The problem => With pictures excluded, output exactly the lines that run from the first line of the data below through the line containing "Viewport: 376px width, 302px height.".

The data =>
= Beginning of Section =

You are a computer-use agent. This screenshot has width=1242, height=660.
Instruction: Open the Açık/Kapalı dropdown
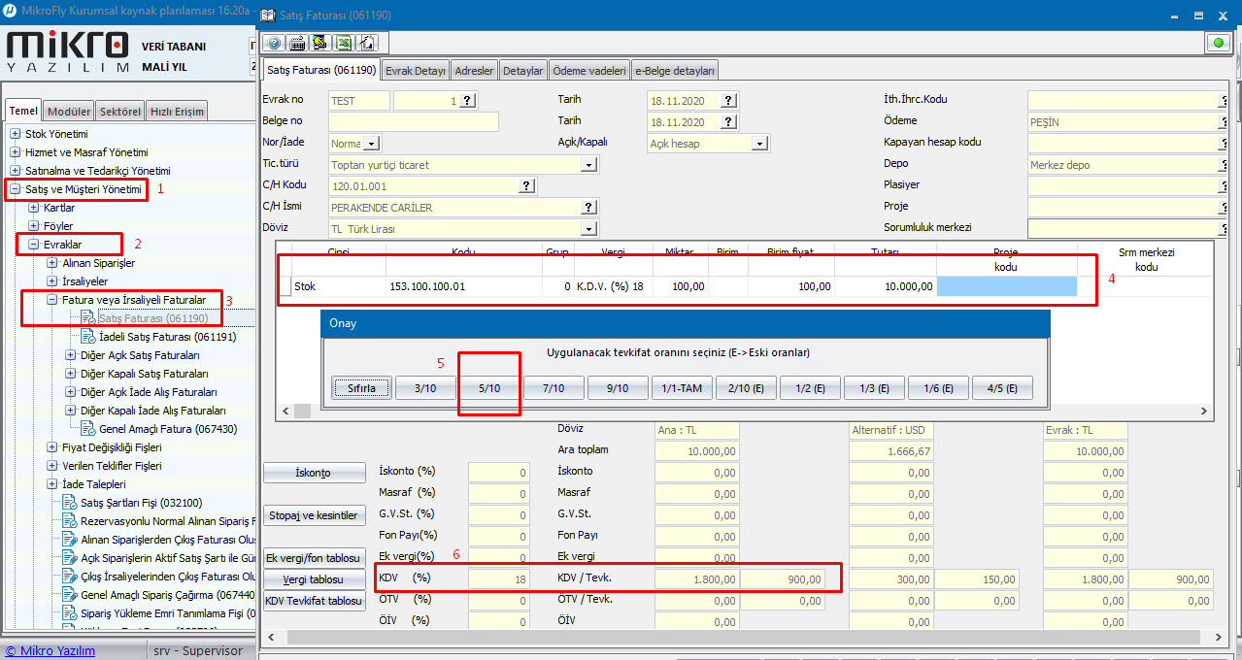(x=758, y=144)
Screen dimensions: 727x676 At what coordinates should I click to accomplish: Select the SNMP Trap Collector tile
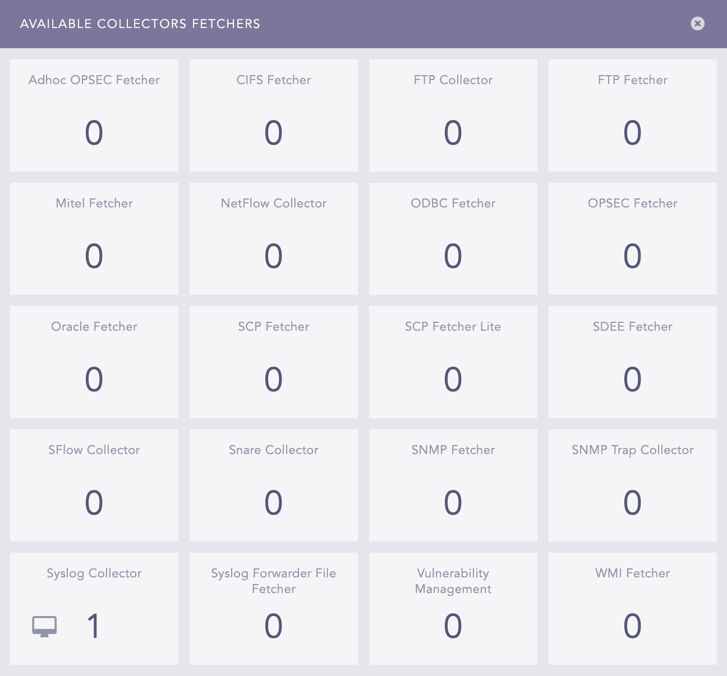pos(633,485)
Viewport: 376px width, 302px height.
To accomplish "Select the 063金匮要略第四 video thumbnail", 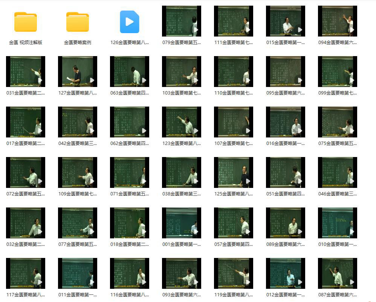I will (130, 72).
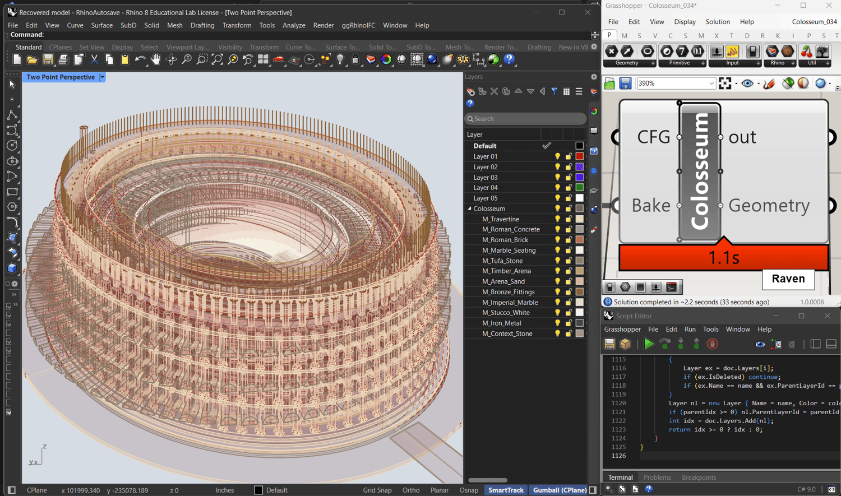This screenshot has height=496, width=841.
Task: Switch to the Problems tab
Action: 657,478
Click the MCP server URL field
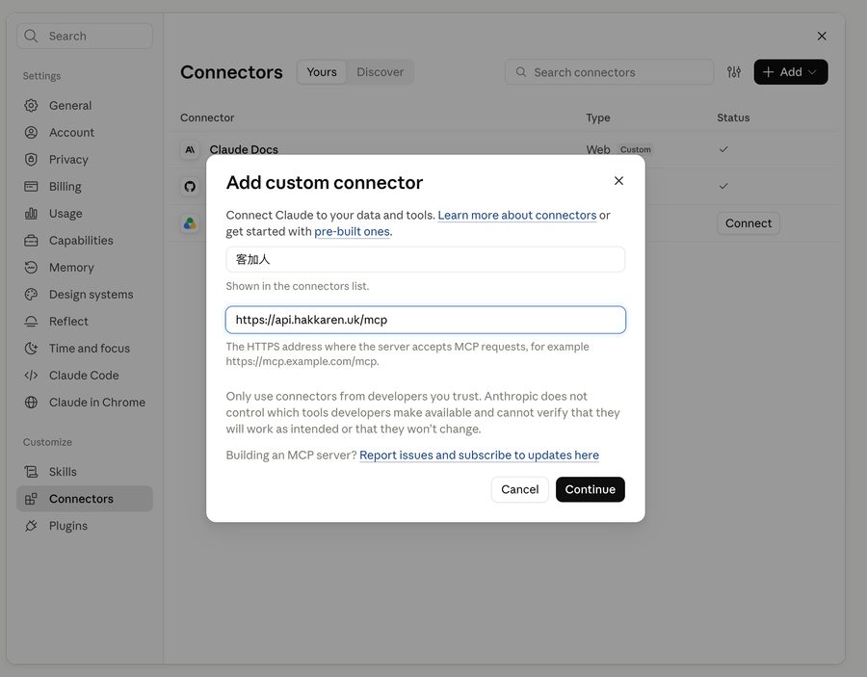Screen dimensions: 867x677 click(425, 320)
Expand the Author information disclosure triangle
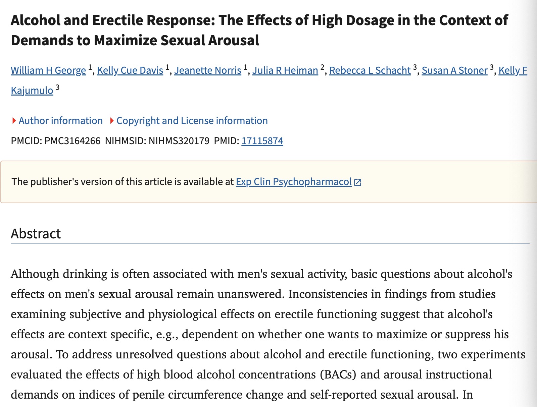537x407 pixels. coord(57,121)
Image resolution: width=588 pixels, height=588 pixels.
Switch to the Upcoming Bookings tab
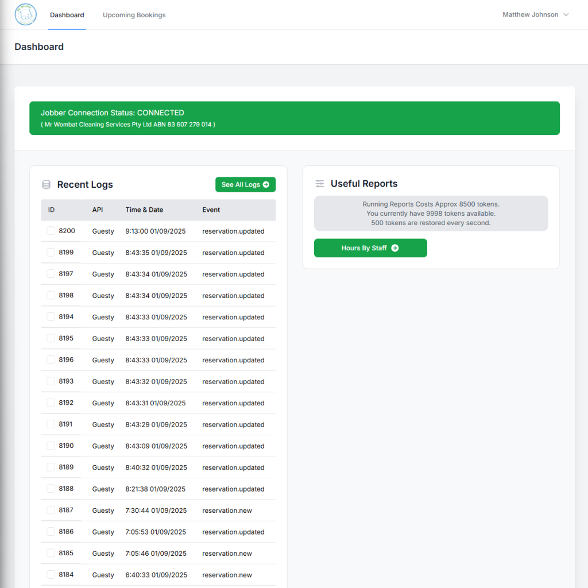pos(134,15)
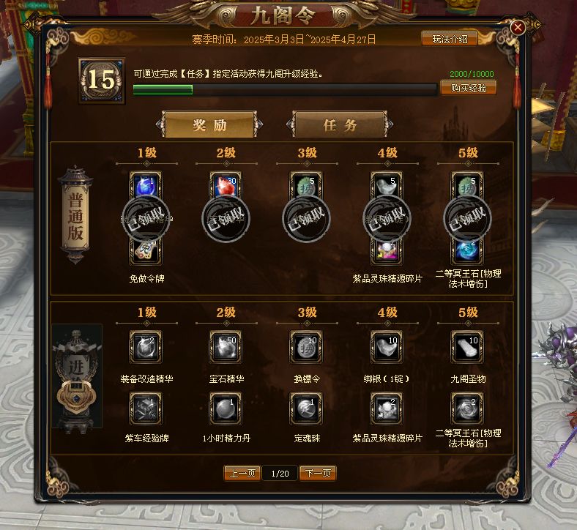Select the 紫车经验牌 item icon
The height and width of the screenshot is (530, 577).
point(146,408)
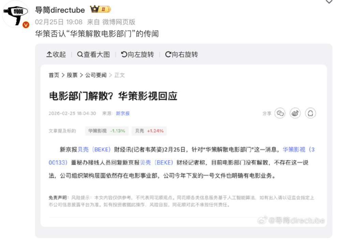This screenshot has width=341, height=248.
Task: Open the 微博网页版 source link
Action: tap(119, 22)
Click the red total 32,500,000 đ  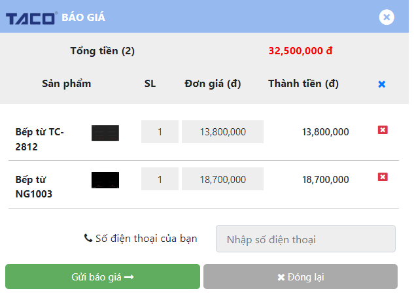coord(300,51)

= End of Section =

Response area =>
You are a computer-use agent. This screenshot has width=1242, height=660.
Instruction: Open the Açık/Kapalı dropdown
(x=758, y=144)
Screen dimensions: 727x676 At what coordinates should I click to accomplish: Select the SNMP Trap Collector tile
pos(633,485)
Viewport: 376px width, 302px height.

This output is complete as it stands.